[Pitch] Improved Compiler Support for Large Homogenous Tuples

My thought is that we would not want to expose such functionality outside of the stdlib if possible. I am not against it in principle. But if there is a problem with it, I don't think it is necessary.

So my thoughts here is that we really have two possibilities here, remembering that we know if a tuple type was originally a homogenous tuple:

  1. We could just decide to pick some N that is relatively large and just say
    that we are going to break ABI there. The assumption behind the decision
    would be that at a certain point (as mentioned by Tony here:
    [Pitch] Improved Compiler Support for Large Homogenous Tuples - #40 by allevato)
    the compile time becomes so large and the runtime so poor that no one really
    would use such a type. That being said, just saying that no one uses such a
    large tuple is (IMO) not caring about the experience of the developer who
    runs into this. With that in mind, I think we would need mitigations in place
    to do this and also would need to develop some tooling/apply it to the source
    compatibility suite and other user software to get an idea of what N would be
    appropriate. I'll lay out my thoughts on the mitigations below.

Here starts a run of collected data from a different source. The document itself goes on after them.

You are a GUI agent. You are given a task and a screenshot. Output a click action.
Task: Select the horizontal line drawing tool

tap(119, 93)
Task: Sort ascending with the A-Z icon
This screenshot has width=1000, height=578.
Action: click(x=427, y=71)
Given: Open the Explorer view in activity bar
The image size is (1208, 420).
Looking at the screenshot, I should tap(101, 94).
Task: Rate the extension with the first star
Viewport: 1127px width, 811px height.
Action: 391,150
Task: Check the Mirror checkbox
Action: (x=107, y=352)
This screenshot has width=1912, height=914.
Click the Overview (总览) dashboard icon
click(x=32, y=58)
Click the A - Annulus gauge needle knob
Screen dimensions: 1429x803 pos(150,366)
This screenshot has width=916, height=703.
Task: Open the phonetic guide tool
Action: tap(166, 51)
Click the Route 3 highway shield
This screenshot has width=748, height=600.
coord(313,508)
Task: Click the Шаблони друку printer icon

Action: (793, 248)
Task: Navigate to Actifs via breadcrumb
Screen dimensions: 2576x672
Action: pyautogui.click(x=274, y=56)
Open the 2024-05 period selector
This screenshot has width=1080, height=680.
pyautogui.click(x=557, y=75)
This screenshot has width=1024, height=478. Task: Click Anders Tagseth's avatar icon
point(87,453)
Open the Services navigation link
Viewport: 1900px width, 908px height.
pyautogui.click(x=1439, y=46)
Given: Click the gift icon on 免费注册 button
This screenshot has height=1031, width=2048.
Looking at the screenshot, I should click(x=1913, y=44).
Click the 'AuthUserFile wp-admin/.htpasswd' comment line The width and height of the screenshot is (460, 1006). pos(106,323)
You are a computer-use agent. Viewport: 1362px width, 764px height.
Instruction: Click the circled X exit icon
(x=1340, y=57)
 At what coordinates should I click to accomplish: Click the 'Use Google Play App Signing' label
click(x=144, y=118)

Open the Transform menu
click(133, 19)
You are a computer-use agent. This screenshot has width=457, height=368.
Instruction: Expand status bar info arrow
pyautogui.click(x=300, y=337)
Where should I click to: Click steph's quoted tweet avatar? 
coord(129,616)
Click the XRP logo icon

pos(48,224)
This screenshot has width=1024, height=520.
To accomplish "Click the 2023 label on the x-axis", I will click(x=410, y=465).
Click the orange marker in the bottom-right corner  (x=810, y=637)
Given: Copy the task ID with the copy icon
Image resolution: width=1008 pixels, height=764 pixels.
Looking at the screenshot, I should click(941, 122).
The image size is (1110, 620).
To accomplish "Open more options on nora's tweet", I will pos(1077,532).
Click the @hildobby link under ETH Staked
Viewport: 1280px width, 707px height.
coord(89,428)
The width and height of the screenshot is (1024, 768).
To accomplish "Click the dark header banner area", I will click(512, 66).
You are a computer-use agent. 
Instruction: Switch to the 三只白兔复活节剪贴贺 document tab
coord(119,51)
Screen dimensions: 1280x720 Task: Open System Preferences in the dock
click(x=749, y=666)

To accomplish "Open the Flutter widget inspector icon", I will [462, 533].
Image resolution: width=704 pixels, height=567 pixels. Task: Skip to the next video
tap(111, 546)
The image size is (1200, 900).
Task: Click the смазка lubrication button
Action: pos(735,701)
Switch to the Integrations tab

  2. We could change the way we lowered homogenous tuples such that if we are
    calling a function with a homogenous tuple argument, we use the more
    efficient ABI. We also probably could for new enough deployment target maybe
    have a way for protocols to opt into it. We would need thunks to allow for
    backwards deployment and I am not sure if core protocols could use the new
    ABI. Instead I think the only thing we could hope for is that if we can
    devirtualize, we might be able to inline away the different convention by
    marking the thunks as transparent. That being said, if we were calling into
    generic code, we would still hit this. That being said, this avoids the ABI
    break but is unfortunate in its complexity and limitations.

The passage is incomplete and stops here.